* [Passage shown]

Keywords: ambulatory continuous peripheral nerve block, ambulatory continuous femoral nerve block, continuous peripheral nerve block, continuous femoral nerve block, ambulatory perineural local anesthetic infusion, health economics
INTRODUCTION
Total knee arthroplasty (TKA) is one of the most common elective surgical procedures, with over 450,000 cases performed annually in the United States alone.1 The number of TKA procedures has doubled in each of the past 2 decades, and is expected to continue to increase as the population ages.1–3 These surgeries are among the most expensive procedures, with hospital, implant, and physician charges averaging nearly $40,000 per case, and totaling $15–18 billion annually in the United States.2;3 Despite these high costs, TKA is one of the most cost-effective interventions relative to other medical treatments as TKA provides substantial improvements in quality of life due to reduced pain and increased mobility.4;5 How society will underwrite the associated costs of high-value interventions like TKA is unknown.3;6;7
Consequently, health care providers have attempted to contain costs through various interventions such as competitive bidding for implants,7;8 decreasing medication costs,8–10 clinical pathways,11 and shortening the period of hospitalization.12 Using a hospital-based epidural or continuous femoral nerve block (CFNB) for 48–72 h, anesthesiologists have reported shortened institutionalization from 50 to 40 days (France), 21 to 17 days (Belgium), and 5 to 4 days (United States) compared with using only IV opioids.13–15 However, hospitalization length-of-stay in the United States has changed little over the past decade,1 persistently averaging 4 days, at least in part because of the need for potent analgesia following TKA.16
Unlike IV opioids or epidural infusion of local anesthetic with or without opioids, perineural local anesthetic infusion does not require hospitalization.17 In a recent prospective longitudinal cohort study, conventional TKA (non-minimally invasive) was performed as an overnight-stay procedure in 9 of 10 selected patients using small, portable infusion pumps that allowed discharge directly home with the CFNB in situ for over 4 postoperative days (POD).18 All of these patients reported analgesia equal or superior to patients with hospital-based CFNB.13–15;19 without any associated complications. Providing ambulatory CFNB was primarily an attempt to enable earlier discharge in motivated patients who desired convalescence in the comfort of their own homes. However, this study did not include a control group and any reduction in length-of-stay remains speculative. Moreover, an additional possible indirect benefit of this intervention may have been a decrease in the associated costs of hospitalization.

* [Work instructions]
1. In the passage on total knee arthroplasty, how many of the 10 selected patients in the cited cohort study had conventional TKA performed as an overnight-stay procedure?
2. Please resume the passage on total knee arthroplasty, picking up right after its final sentence.

* [Data section]
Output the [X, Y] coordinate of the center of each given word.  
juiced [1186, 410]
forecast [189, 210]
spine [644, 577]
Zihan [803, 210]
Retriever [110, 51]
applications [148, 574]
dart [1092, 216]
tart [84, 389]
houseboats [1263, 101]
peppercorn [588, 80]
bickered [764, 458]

* [Results in order]
1. Nine of the 10 selected patients.

2.
Therefore, the goal of this retrospective, case-control study was to examine the relationship between providing a CFNB on an ambulatory versus hospital-only basis, and hospitalization costs following conventional TKA.
METHODS
Following Institutional Review Board (University of Florida, Gainesville, FL) approval, we examined the medical records for patients who underwent TKA at one institution (Shands Hospital at the University of Florida, Gainesville, FL) with a single orthopedic surgeon during an 18-month period beginning January 2004 (Fig. 1). Patients who had participated in a pilot study or a randomized clinical trial (RCT) were excluded. Subjects were retained for further evaluation if they had undergone unilateral, primary, tricompartment, cemented TKA for osteoarthritis under a general anesthetic. Furthermore, the postoperative analgesic regimen required for study retention included a CFNB with ropivacaine, 0.2% (basal infusion ≥ 5 mL/h), and 10 mg of controlled-release oxycodone administered twice each day.
Study Group Assignment
“Cases” were defined as patients who were discharged home with their CFNB, all of whom had participated in a previously-published Institutional Review Board-approved prospective longitudinal cohort study.18 Of note, these subjects were a unique subset of patients in that they were all under 70 years of age, had no known cardiac disease or risk factors for deep-vein thrombosis, and were interested in returning home the day following a TKA.18 All other remaining patients who had received a hospital-based CFNB were designated as “controls.” Care and resource use for each of the treatment groups was similar except for the earlier discharge in the CFNB group (Table 1). For example, physical therapy for CFNB patients was delivered at home by the same department as the inpatients, so costs for physical therapy were captured under hospital costs/charges for both groups.
Table 1.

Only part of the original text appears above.